- Brant Lake Brant Lake
- Coordinates: 43°55′51″N 96°56′37″W﻿ / ﻿43.93083°N 96.94361°W
- Country: United States
- State: South Dakota
- County: Lake

Area
- • Total: 0.15 sq mi (0.40 km^{2})
- • Land: 0.15 sq mi (0.40 km^{2})
- • Water: 0 sq mi (0.00 km^{2})
- Elevation: 1,604 ft (489 m)

Population (2020)
- • Total: 56
- • Density: 361.8/sq mi (139.71/km^{2})
- Time zone: UTC-6 (Central (CST))
- • Summer (DST): UTC-5 (CDT)
- Area code: 605
- GNIS feature ID: 2785127

= Brant Lake, South Dakota =

Brant Lake is a city in Lake County, South Dakota, United States. Its population was 56 as of the 2020 census. It was counted as a census-designated place prior to the 2020 census, as it had not yet incorporated. The town's residents voted to incorporate in a 61–9 vote on March 29, 2016.

==Demographics==

Historical population
| Census | Pop. | Note | %± |
| 2020 | 56 |  | — |
U.S. Decennial Census

===2020 census===

As of the 2020 census, Brant Lake had a population of 56 and a median age of 61.3 years; 8.9% of residents were under the age of 18 and 35.7% were 65 years of age or older. For every 100 females there were 124.0 males, and for every 100 females age 18 and over there were 121.7 males age 18 and over.

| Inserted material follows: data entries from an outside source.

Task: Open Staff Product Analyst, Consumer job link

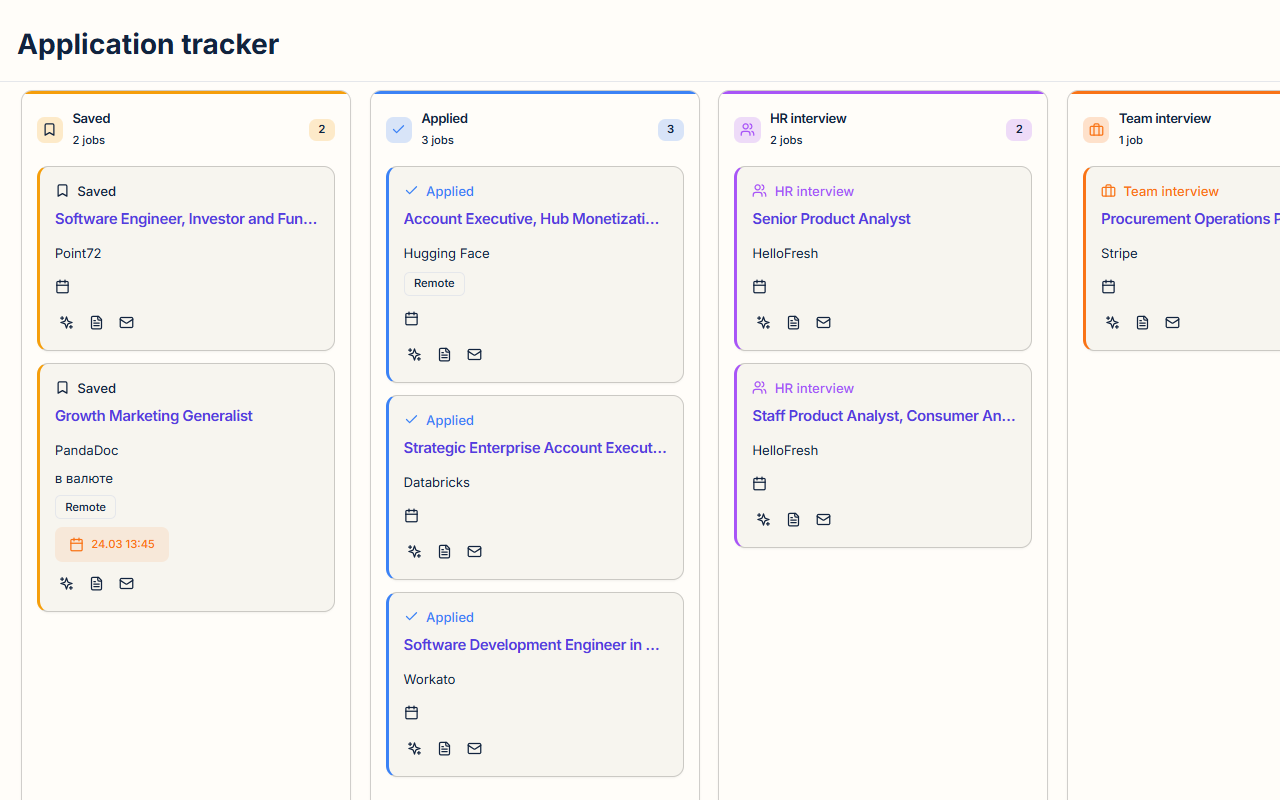Action: (883, 416)
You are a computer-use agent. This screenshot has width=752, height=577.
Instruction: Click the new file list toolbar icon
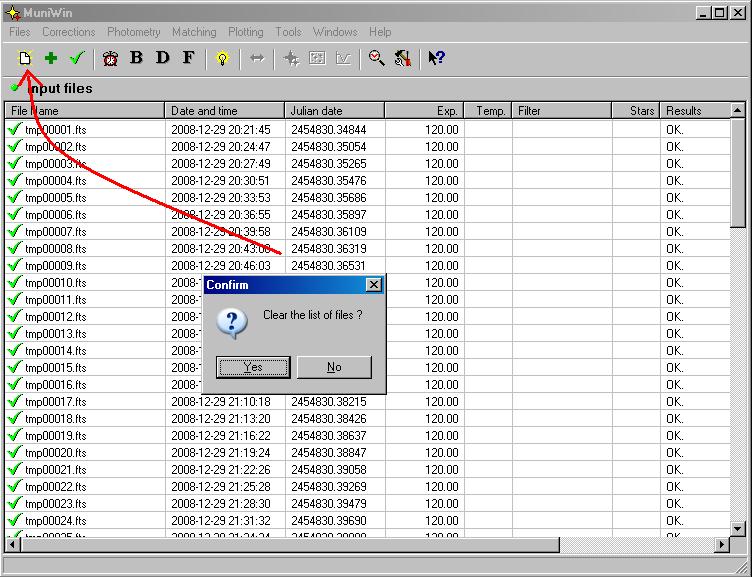pos(25,58)
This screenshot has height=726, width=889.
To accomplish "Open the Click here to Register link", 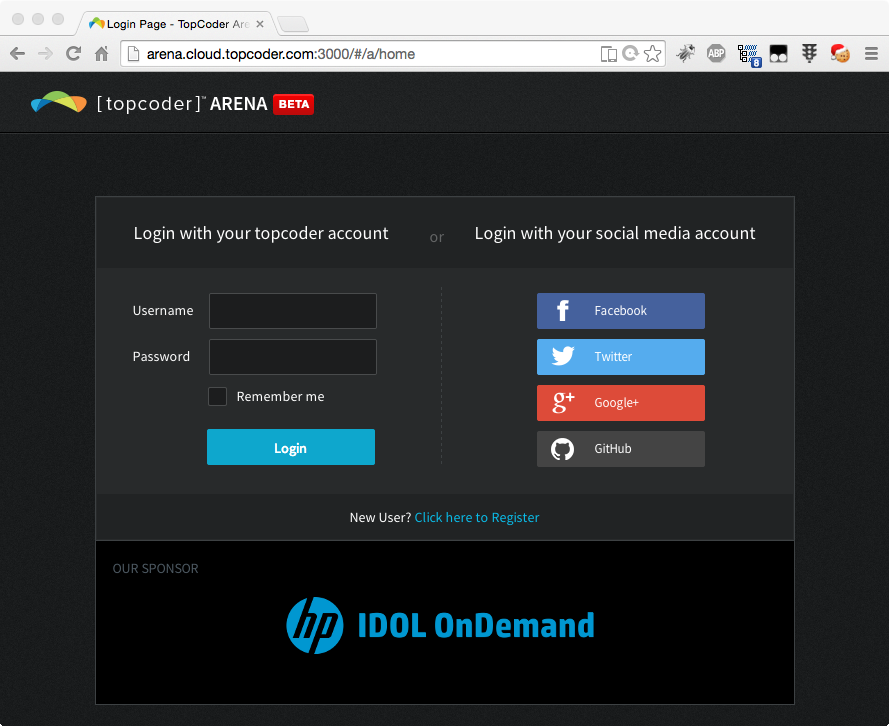I will 477,517.
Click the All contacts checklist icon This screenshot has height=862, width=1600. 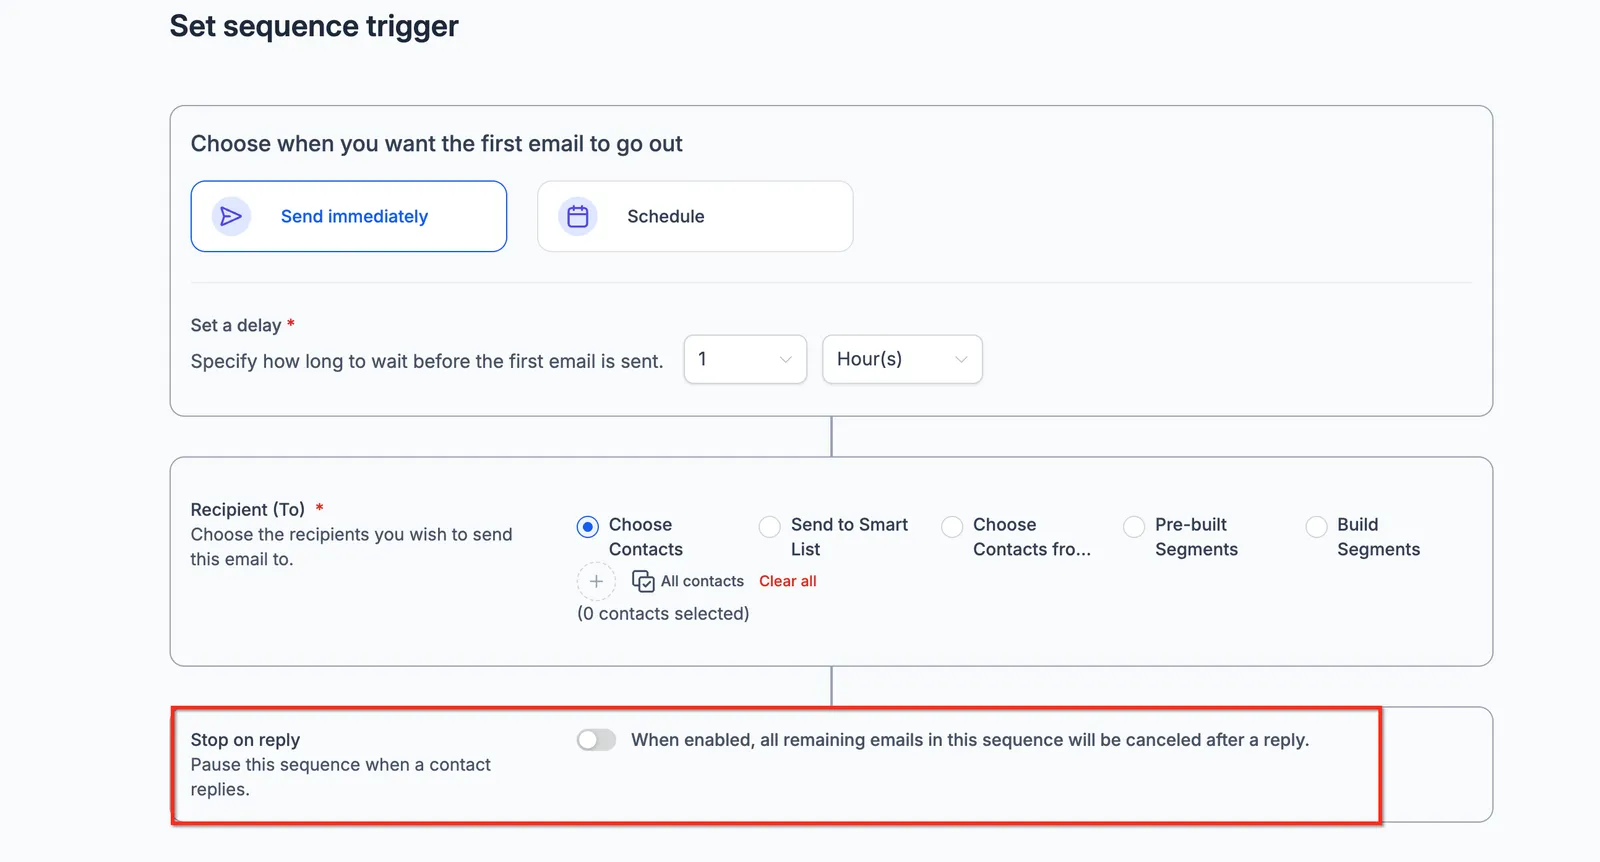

0.0% of residents lived in urban areas, while 100.0% lived in rural areas.

There were 23 households in Brant Lake, of which 34.8% had children under the age of 18 living in them. Of all households, 87.0% were married-couple households, 13.0% were households with a male householder and no spouse or partner present, and 0.0% were households with a female householder and no spouse or partner present. About 4.3% of all households were made up of individuals and 0.0% had someone living alone who was 65 years of age or older.

There were 40 housing units, of which 42.5% were vacant. The homeowner vacancy rate was 0.0% and the rental vacancy rate was 0.0%.

Racial composition as of the 2020 census
| Race | Number | Percent |
|---|---|---|
| White | 53 | 94.6% |
| Black or African American | 0 | 0.0% |
| American Indian and Alaska Native | 0 | 0.0% |
| Asian | 0 | 0.0% |
| Native Hawaiian and Other Pacific Islander | 0 | 0.0% |
| Some other race | 2 | 3.6% |
| Two or more races | 1 | 1.8% |
| Hispanic or Latino (of any race) | 1 | 1.8% |

==Education==
It is in the Chester Area School District 39-1.